In C++, now int and other data is stored using the two's complement method.
That means the range is:
-2147483648 to 2147483647
or -2^31 to 2^31-1.
1 bit is reserved for 0 so positive value is one less than 2^(31).
You can use the numeric_limits<data_type>::min() and numeric_limits<data_type>::max() functions present in limits header file and find the limits of each data type.
#include <iostream>
#include <limits>
using namespace std;
int main()
{
cout<<"Limits of Data types:\n";
cout<<"char\t\t\t: "<<static_cast<int>(numeric_limits<char>::min())<<" to "<<static_cast<int>(numeric_limits<char>::max())<<endl;
cout<<"unsigned char\t\t: "<<static_cast<int>(numeric_limits<unsigned char>::min())<<" to "<<static_cast<int>(numeric_limits<unsigned char>::max())<<endl;
cout<<"short\t\t\t: "<<numeric_limits<short>::min()<<" to "<<numeric_limits<short>::max()<<endl;
cout<<"unsigned short\t\t: "<<numeric_limits<unsigned short>::min()<<" to "<<numeric_limits<unsigned short>::max()<<endl;
cout<<"int\t\t\t: "<<numeric_limits<int>::min()<<" to "<<numeric_limits<int>::max()<<endl;
cout<<"unsigned int\t\t: "<<numeric_limits<unsigned int>::min()<<" to "<<numeric_limits<unsigned int>::max()<<endl;
cout<<"long\t\t\t: "<<numeric_limits<long>::min()<<" to "<<numeric_limits<long>::max()<<endl;
cout<<"unsigned long\t\t: "<<numeric_limits<unsigned long>::min()<<" to "<<numeric_limits<unsigned long>::max()<<endl;
cout<<"long long\t\t: "<<numeric_limits<long long>::min()<<" to "<<numeric_limits<long long>::max()<<endl;
cout<<"unsiged long long\t: "<<numeric_limits<unsigned long long>::min()<<" to "<<numeric_limits<unsigned long long>::max()<<endl;
cout<<"float\t\t\t: "<<numeric_limits<float>::min()<<" to "<<numeric_limits<float>::max()<<endl;
cout<<"double\t\t\t: "<<numeric_limits<double>::min()<<" to "<<numeric_limits<double>::max()<<endl;
cout<<"long double\t\t: "<<numeric_limits<long double>::min()<<" to "<<numeric_limits<long double>::max()<<endl;
}
The output will be:
Limits of Data types:
char : -128 to 127
unsigned char : 0 to 255
short : -32768 to 32767
unsigned short : 0 to 65535
int : -2147483648 to 2147483647
unsigned int : 0 to 4294967295
long : -2147483648 to 2147483647
unsigned long : 0 to 4294967295
long long : -9223372036854775808 to 9223372036854775807
unsigned long long : 0 to 18446744073709551615
float : 1.17549e-038 to 3.40282e+038
double : 2.22507e-308 to 1.79769e+308
long double : 3.3621e-4932 to 1.18973e+4932
For an unsigned data type, there isn't any sign bit and all bits are for data ; whereas for a signed data type, MSB is indicating a sign bit and the remaining bits are for data.

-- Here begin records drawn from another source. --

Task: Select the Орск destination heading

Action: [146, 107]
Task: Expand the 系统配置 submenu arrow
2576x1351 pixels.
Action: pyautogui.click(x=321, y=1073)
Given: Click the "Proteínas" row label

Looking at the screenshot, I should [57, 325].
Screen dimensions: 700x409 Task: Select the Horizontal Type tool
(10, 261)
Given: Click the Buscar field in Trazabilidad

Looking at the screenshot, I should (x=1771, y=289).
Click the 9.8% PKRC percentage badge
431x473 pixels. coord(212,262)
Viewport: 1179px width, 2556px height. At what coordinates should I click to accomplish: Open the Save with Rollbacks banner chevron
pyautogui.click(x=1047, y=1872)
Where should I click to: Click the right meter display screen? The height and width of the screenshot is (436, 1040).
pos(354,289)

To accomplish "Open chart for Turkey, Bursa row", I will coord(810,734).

To find the range, do the following things:
Step 1: Find out number of bytes for the given data type.
Step 2: Apply the following calculations.
Let n = number of bits in data type
For signed data type ::
Lower Range = -(2^(n-1))
Upper Range = (2^(n-1)) - 1)
For unsigned data type ::
Lower Range = 0
Upper Range = (2^(n)) - 1
For example,
For unsigned int size = 4 bytes (32 bits) → Range [0, (2^(32)) - 1]
For signed int size = 4 bytes (32 bits) → Range [-(2^(32-1)), (2^(32-1)) - 1]
No, only part of ten digits number can be stored in a unsigned long int whose valid range is 0 to 4,294,967,295.
You can refer to this:
http://msdn.microsoft.com/en-us/library/s3f49ktz(VS.80).aspx
Can unsigned long int hold a ten digits number (1,000,000,000 - 9,999,999,999) on a 32-bit computer.
No
You should look at the specialisations of the numeric_limits<> template for a given type. It’s in the <limits> header.